Aneroide, mercurio e la manutenzione che nessuno fa
Gli sfigmomanometri a mercurio sono stati storicamente il gold standard: una colonna di mercurio legge la pressione direttamente e non può perdere la taratura. Sono stati in gran parte ritirati per ragioni ambientali e di sicurezza, anche se alcuni contesti di ricerca li usano ancora.
Gli apparecchi aneroidi, quelli con il quadrante rotondo che vedi oggi, traducono la pressione attraverso un soffietto meccanico e degli ingranaggi. Possono essere ottimi, ma a differenza del mercurio vanno fuori taratura, e basta una caduta perché succeda. In genere si consiglia di confrontarli con uno strumento di riferimento almeno una volta all'anno. Un controllo veloce che chiunque può fare: con il bracciale sgonfio e scollegato, la lancetta deve essere esattamente sullo zero. Se non lo è, l'apparecchio ti sta dicendo che ha bisogno di manutenzione.
Gli apparecchi ibridi uniscono un display di pressione elettronico all'auscultazione manuale: così sparisce il problema della deriva di taratura e resta il metodo di riferimento. Sono diffusi negli ambulatori.
Cosa ti dice tutto questo sul tuo misuratore automatico
I misuratori automatici da casa non ascoltano. Usano il metodo oscillometrico: rilevano le minuscole pulsazioni di pressione trasmesse al bracciale mentre l'arteria si apre e si chiude, e calcolano la pressione arteriosa media dal punto in cui quelle oscillazioni sono più ampie. Sistolica e diastolica vengono poi ricavate da un algoritmo del produttore, ed è esattamente per questo che la validazione conta, e per cui due misuratori possono non essere d'accordo pur funzionando entrambi correttamente.
Tre conseguenze pratiche:
- Il movimento distrugge il segnale. Le oscillazioni sono minuscole, quindi parlare, muoversi o tenere il braccio contratto produce errori o una misurazione fallita.
- I ritmi irregolari confondono l'algoritmo, perché presuppone battiti di forza confrontabile. È per questo che i misuratori mostrano il simbolo del battito irregolare, ed è il motivo per cui un problema di ritmo è una buona ragione per chiedere un controllo manuale.
- Il tuo misuratore calcola direttamente la MAP e da lì ricava gli altri due numeri, il contrario di quello che quasi tutti immaginano. Vedi Polso e pressione arteriosa per capire cosa significa la MAP.
Domande frequenti
Una misurazione manuale è più accurata del mio misuratore digitale?
In mani esperte e con uno strumento tarato, sì: è il riferimento con cui vengono misurati quelli digitali. Eseguita su se stessa da una persona non addestrata, no. L'accuratezza del metodo sta in chi lo esegue, non nell'attrezzatura.

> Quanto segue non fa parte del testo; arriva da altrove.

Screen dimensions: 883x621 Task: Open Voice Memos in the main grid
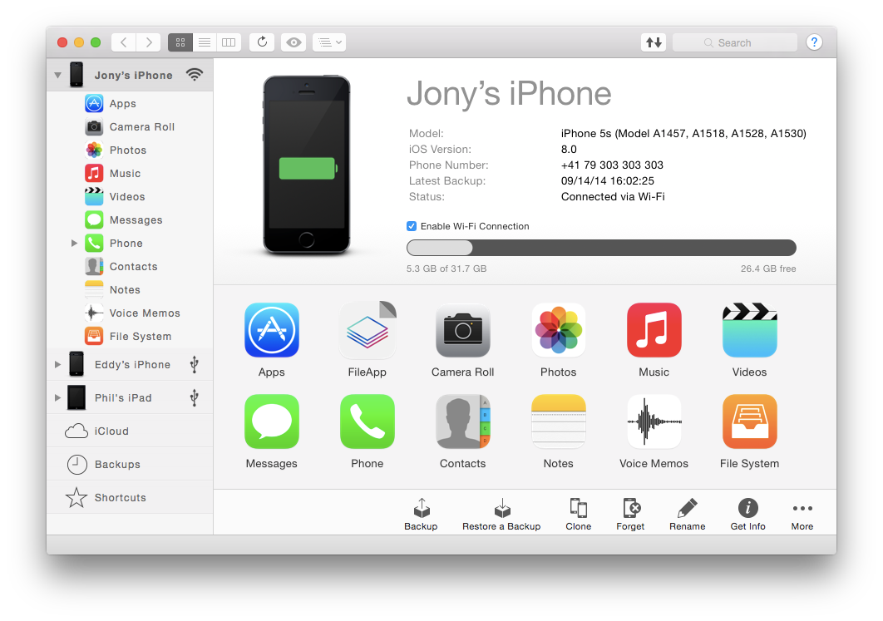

Perché il mio medico ha fatto una misurazione manuale dopo che l'apparecchio ne aveva già fatta una?
Di solito perché c'era qualcosa da confermare: un risultato insolitamente alto o basso, un polso irregolare, una misurazione automatica fallita o una differenza marcata tra le due braccia. Gli algoritmi oscillometrici faticano con i ritmi irregolari, mentre l'ascolto no.
Posso misurare la pressione manualmente a un'altra persona?
Sì, e funziona molto meglio che farlo su te stesso: nessuno sforzo isometrico nel braccio misurato, e puoi concentrarti sul manometro e sui suoni. Serve comunque pratica, soprattutto per lo sgonfiaggio lento.
Che cos'è il gap auscultatorio?
Un tratto di silenzio tra i primi suoni e la loro reale scomparsa, che può presentarsi in alcune persone con arterie irrigidite. Se gonfi troppo poco puoi partire dentro il gap e leggere una sistolica molto più bassa del vero. Stimare prima al tatto, sentendo il battito al polso, è ciò che lo previene.